Friday, January 11, 2013

logbook review

I've discussed what to put into a logbook before, but since that post almost a year ago, I've had to go back through old logbooks for a project where the perpetrators...field personnel were unavailable. So this post is from the point of view of someone who didn't do the fieldwork.

We forget, in the field, that a logbook is a legal record and may be reviewed or cited in planning for later work, scientific evaluation, or for legal discovery. As I've mentioned before, the field logbook is critical to getting the big picture for a particular investigation. Sure, there are boring logs and sample logs and test pit logs and calibration logs. But the other stuff that doesn't fit on those papers goes into the logbook. For example, this monitoring well is within the territory of a pack of feral dogs/young hooligans who will steal anything not nailed down/took 3 days to find and is marked by a breadcrumb trail of flagging tape that starts at location X.

I realize that I am weird about documentation and that hardly anybody cares about it to the degree that I do. But there is information that really does need to be there. Here's my list:


Ideal: Could be mistaken for typing. No parenthetical comments squashed in the margins or hovering elsewhere with arrows going back to an observation (a major failing of mine) because everything necessary was written at the time.
Minimum: Your average reader is stumped less often than once per page.


Ideal: Date and day of the week written at the top of each page.
Minimum: Date at the beginning of each entry. Even though each entry is 20 pages long, I'll find it eventually. If the fieldwork is consecutive days, I can also deduce what day it was by when the entries start each morning, assuming that there's a date in there somewhere.

Page Numbering

Ideal: Each page is numbered in the same location.
Minimum: It's fixable if it's not there. That's what interns are for. *may require a note in the beginning that the pages were numbered by this person later*


Ideal: Each entry starts with a list of personnel on-site and their affiliations, with full names and initials if you're going to go by those later. Or the writer is clearly identified and the entry refers to a sign-in sheet that actually exists and sign-in/out was enforced.
Minimum: The end of at least one entry with distinguishable handwriting has a signature that can be guessed at or at least one entry has initials to get me started. And please tell me that you wrote the last name of the driller somewhere.

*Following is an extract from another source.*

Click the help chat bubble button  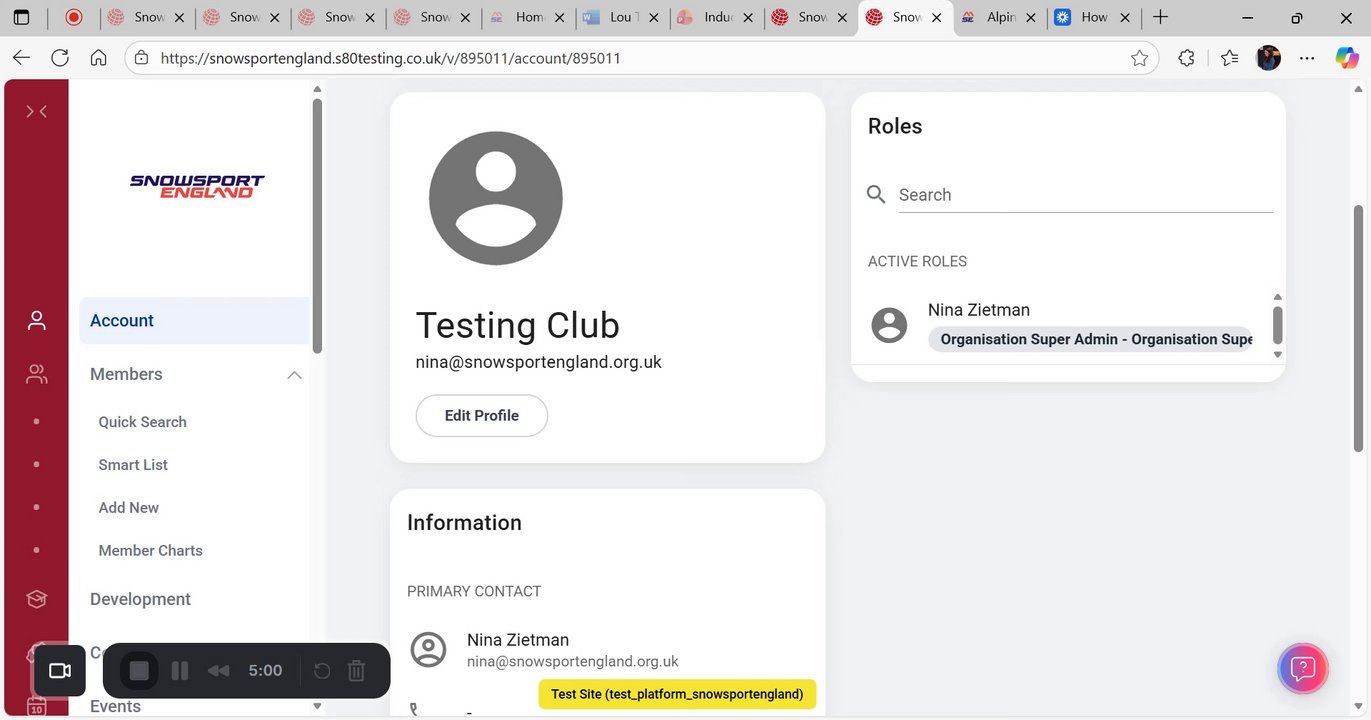point(1302,669)
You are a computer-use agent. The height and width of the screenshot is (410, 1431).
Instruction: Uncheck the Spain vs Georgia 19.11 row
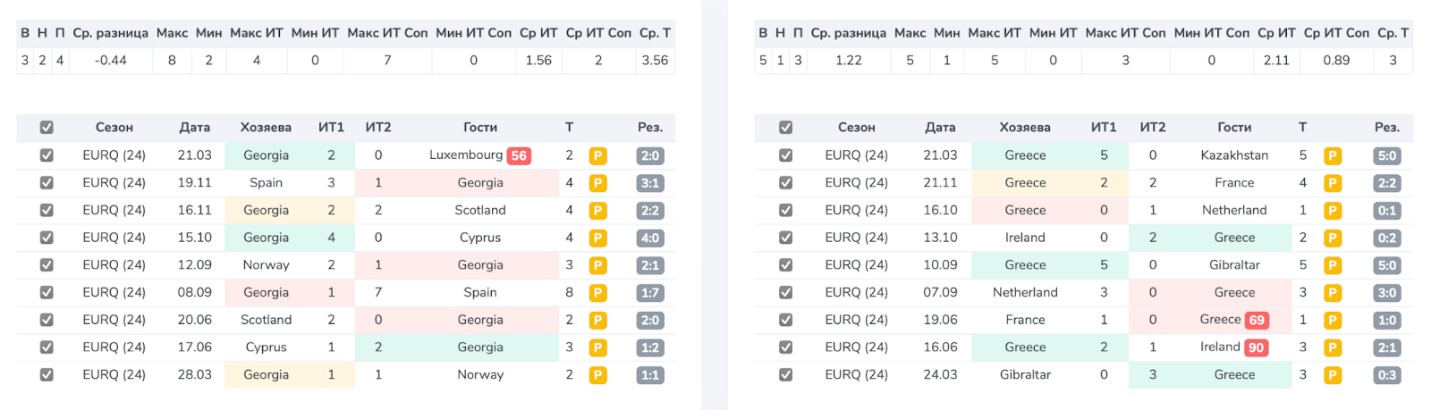pos(47,183)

Ideal: AM and PM weather conditions, significant weather changes, start/end of precipitation
Minimum: "Job shut down for 3 hours when the samples blew away", "drill rig has St. Elmo's fire" etc.

Health & Safety (H&S)

Ideal: list of H&S gear for each major task/crew or a reference to a document that has this. "XX needed a bandaid."
Minimum: "XX needed an ambulance." (or went to the hospital another way)


Ideal: Where you are (location ID) and where you're going, sample IDs or a reference to a logsheet that has them, any deviations from the plan, summary of any project-related phone calls or discussions with visitors, notes on progress and any issues as they arise. Names of everyone you consulted with and time of each interaction. Interesting observations that are not strictly job related, stated without judgement (e.g. we now have an interested but not currently angry audience of 4 dogs, one man with a shotgun, and 9 children).
Minimum: When you move to a new location, make a note of it. If you don't mention it at the beginning, I can deduce it from the previous entry (happens all the time). Deviations from the work plan and a note that you conferred with someone about it (because you did, right? You didn't just arbitrarily change everything without at least checking in...right?). Major equipment breakdowns and schedule delays. Visits by trespassers, the police, or the press.

Eventually we will all be using tablets and the pile of logsheets will be a distant memory. A tablet that has spaces for all the stuff listed above may prompt the field person to at least write down the major items and eliminate some of the error. But the reason for the logbook is to show the big picture and to add the observations that don't fit anywhere else. An electronic record will need to have a large and expandable "observations" section to get the meat of the logbook - what the heck happened out there?